_EXERCISE AIM_
Could you copy exactly the lines below from the one with "Where should I" to the one with "Given: Collapse the R グラフ tree node", inclusive, leaving out any pictures?

_DATA RECORDS_
▬▬▬
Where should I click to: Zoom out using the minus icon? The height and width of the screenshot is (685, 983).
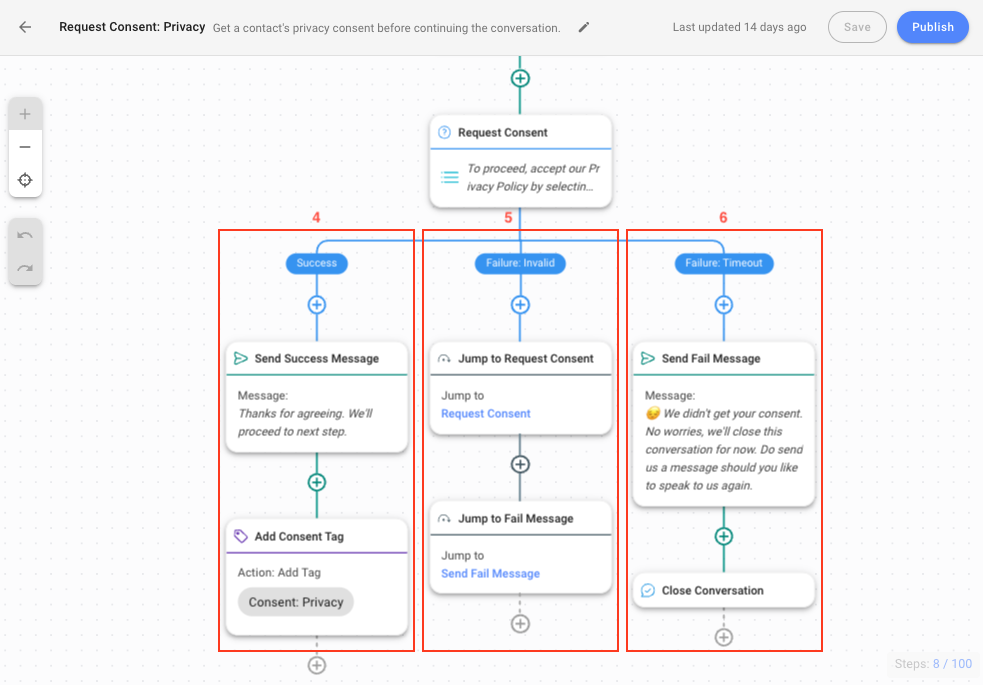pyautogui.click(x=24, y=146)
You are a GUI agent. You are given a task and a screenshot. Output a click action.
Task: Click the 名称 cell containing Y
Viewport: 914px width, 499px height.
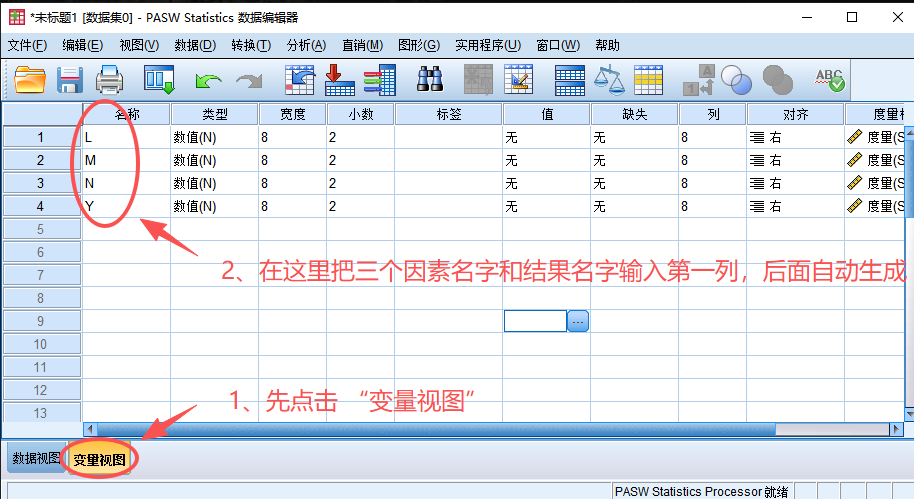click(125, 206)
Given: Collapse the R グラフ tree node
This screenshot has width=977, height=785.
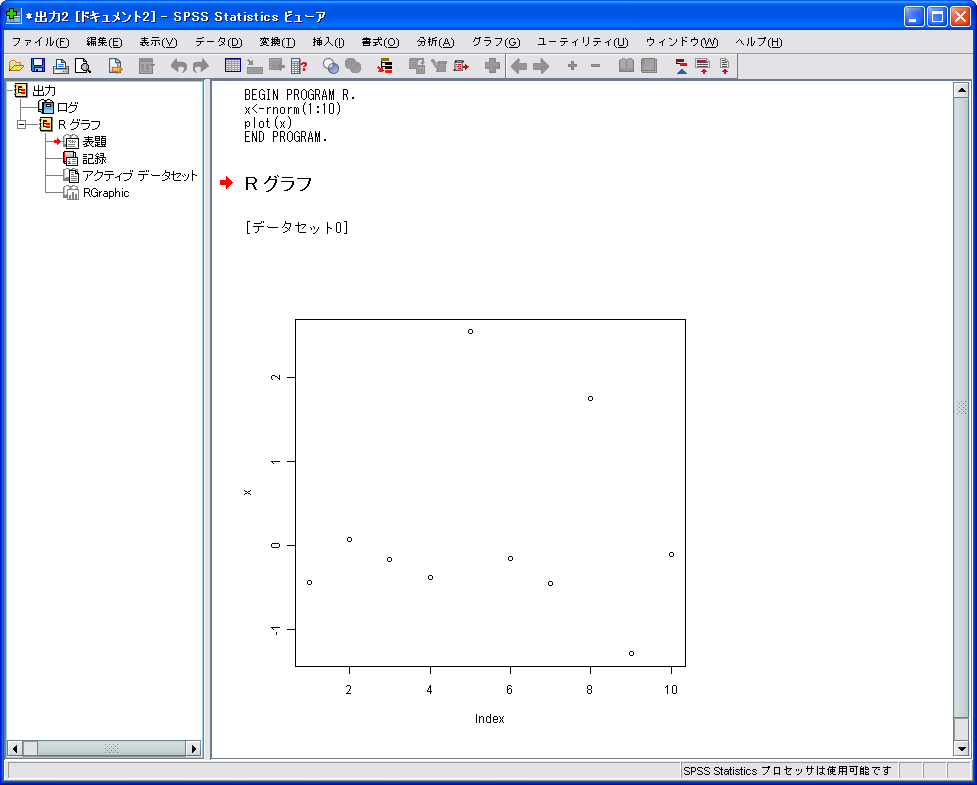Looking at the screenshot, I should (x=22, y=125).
▬▬▬
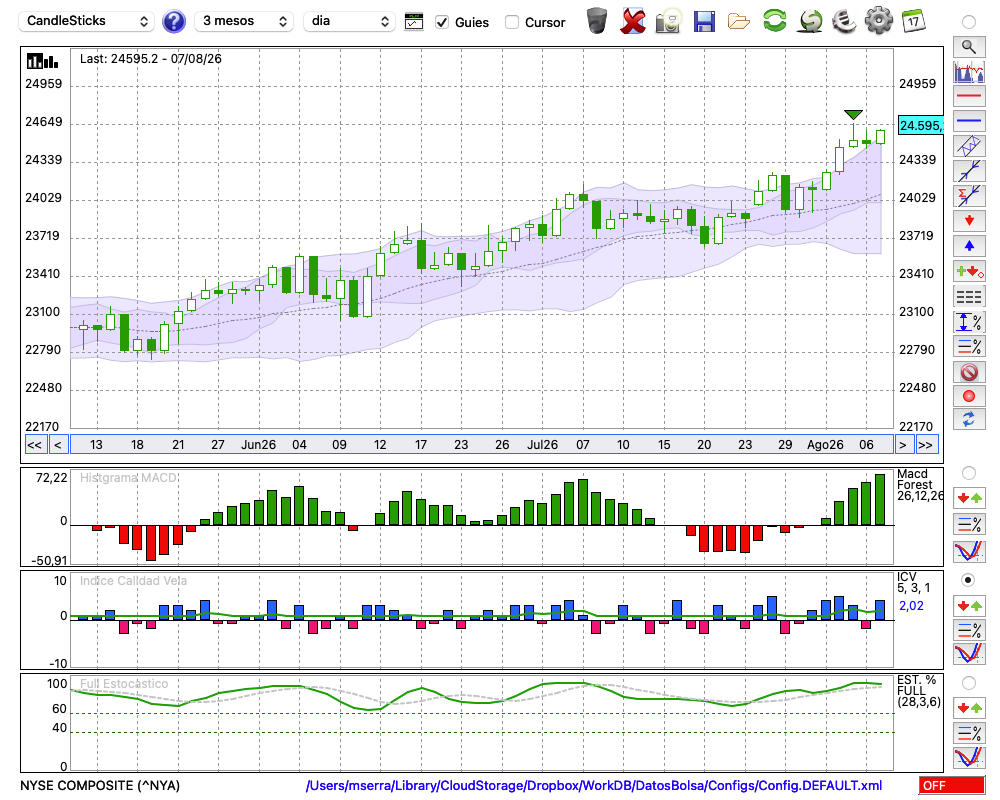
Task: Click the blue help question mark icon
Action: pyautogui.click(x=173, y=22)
▬▬▬
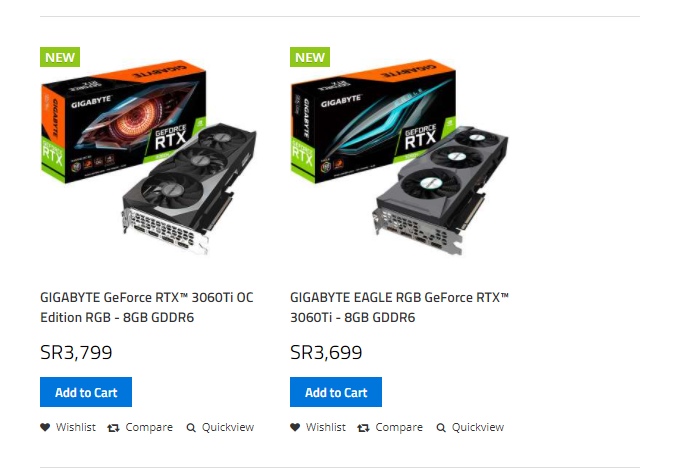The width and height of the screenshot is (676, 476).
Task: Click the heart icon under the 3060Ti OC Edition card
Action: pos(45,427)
▬▬▬
_REPLY_
Where should I click to: Zoom out using the minus icon? The height and width of the screenshot is (685, 983).
pyautogui.click(x=24, y=146)
You are a GUI agent. You are given a task and a screenshot. Output a click action.
Task: Click the 名称 cell containing Y
Viewport: 914px width, 499px height.
click(125, 206)
Given: Collapse the R グラフ tree node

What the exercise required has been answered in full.